To deal with that tab, the agreement also pursues budget savings.  But the savings fall short of the total cost.  Only about half is paid for.  So what should we think of all this?

Some observers are disappointed that the Bipartisan Budget Act is not at least fully paid for on its own.  But that was never in the cards.  The sequester cuts were so deep as never to be intended to take effect.  With the sequester cuts equal to about half of the new budget deal, and one half of the deal paid for, then a fair interpretation is that the sequester relief is not paid for, as it never was destined to be, but that the rest of the bill is.  That is probably the most that we realistically could hope for in such a rushed last-minute deal.
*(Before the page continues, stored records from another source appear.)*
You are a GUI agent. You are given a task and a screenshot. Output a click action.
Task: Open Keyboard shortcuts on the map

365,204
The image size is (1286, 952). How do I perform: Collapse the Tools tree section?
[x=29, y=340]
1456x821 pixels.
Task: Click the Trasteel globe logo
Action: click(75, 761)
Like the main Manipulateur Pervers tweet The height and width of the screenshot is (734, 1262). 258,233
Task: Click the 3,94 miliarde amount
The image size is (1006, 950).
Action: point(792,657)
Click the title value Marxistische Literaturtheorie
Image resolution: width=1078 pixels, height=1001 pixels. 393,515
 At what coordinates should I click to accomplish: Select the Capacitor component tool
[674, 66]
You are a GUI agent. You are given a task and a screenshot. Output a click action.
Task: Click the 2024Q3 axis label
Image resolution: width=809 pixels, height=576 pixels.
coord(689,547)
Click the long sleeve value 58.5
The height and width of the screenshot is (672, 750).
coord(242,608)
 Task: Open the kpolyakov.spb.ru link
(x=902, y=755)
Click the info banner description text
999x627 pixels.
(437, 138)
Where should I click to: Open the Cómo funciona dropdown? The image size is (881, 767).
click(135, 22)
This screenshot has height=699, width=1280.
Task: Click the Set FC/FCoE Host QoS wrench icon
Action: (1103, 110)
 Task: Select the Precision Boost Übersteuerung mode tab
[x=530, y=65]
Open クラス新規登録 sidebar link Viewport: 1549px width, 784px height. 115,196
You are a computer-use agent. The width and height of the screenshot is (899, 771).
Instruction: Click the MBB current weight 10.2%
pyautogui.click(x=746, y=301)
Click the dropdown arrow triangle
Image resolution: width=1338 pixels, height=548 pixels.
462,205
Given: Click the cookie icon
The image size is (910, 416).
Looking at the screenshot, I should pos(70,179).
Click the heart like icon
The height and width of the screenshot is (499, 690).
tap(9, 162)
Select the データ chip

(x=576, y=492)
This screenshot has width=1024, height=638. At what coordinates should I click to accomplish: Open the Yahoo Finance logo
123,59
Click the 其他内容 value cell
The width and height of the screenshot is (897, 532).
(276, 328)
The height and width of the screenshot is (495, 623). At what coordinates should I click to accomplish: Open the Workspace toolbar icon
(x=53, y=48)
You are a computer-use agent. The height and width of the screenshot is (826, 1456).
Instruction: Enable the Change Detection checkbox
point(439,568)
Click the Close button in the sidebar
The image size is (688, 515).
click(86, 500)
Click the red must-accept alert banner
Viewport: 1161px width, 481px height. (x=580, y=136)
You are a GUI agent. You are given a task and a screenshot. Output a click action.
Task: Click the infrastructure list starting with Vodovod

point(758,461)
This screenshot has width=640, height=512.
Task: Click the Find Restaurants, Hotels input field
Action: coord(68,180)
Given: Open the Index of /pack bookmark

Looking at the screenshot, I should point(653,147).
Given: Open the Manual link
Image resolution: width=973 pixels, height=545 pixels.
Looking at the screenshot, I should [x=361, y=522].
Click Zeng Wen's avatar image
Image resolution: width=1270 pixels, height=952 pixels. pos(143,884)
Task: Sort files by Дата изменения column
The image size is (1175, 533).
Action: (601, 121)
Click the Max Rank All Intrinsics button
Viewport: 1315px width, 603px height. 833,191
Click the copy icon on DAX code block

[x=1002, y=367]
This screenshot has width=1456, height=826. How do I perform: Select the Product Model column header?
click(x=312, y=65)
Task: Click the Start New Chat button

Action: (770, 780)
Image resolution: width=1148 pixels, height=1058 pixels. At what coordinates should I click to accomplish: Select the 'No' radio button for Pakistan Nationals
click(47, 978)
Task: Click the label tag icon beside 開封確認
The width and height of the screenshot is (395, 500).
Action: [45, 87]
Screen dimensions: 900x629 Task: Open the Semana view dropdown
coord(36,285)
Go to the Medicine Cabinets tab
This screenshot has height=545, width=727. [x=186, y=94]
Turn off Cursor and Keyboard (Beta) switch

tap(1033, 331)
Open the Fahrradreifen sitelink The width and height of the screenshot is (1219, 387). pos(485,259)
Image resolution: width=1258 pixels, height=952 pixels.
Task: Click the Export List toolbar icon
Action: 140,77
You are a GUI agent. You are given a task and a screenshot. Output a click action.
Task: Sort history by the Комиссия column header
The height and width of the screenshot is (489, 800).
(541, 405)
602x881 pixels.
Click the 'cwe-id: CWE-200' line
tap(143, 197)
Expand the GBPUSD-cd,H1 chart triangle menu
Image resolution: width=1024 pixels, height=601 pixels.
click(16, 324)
One could say that this episode yet again puts paid to the myth that debt-limit crises drive major budget fixes.  The Washington legislative process once again walked to the brink of a Treasury default and narrowly missed stepping over.  The likelihood of a financial collapse over the debt limit may be greater at this time than that of a major deficit reduction.  We are lucky to have dodged the bullet, and we would be wise to avoid tempting fate again in the near future.

So, no, we were not well served by the budget process this year, but the outcome could have been far, far worse.  Holding out for a fully paid-for appropriations fix could well have resulted in a default.  As sad as it may be, our elected policymakers did well under these circumstances to enact the Bipartisan Budget Act of 2015 – though we may still endure a government shutdown anyway.

And consider that timing pattern in those fixes to the debt limit, Social Security Disability Insurance, and the sequester, all extending into 2017.  The bottom line is that the Congress has just completed its last “major” budget negotiation with this Administration.  This Congress does not have Barack Obama to kick around anymore.  And there will be no more fiscal brinks to motivate a major budget fix, either.  We are on hold for two more years.  It is time to summon our ideas and get ready for the next opportunity to solve our long-term problems through leadership rather than in crisis – after the 2016 election.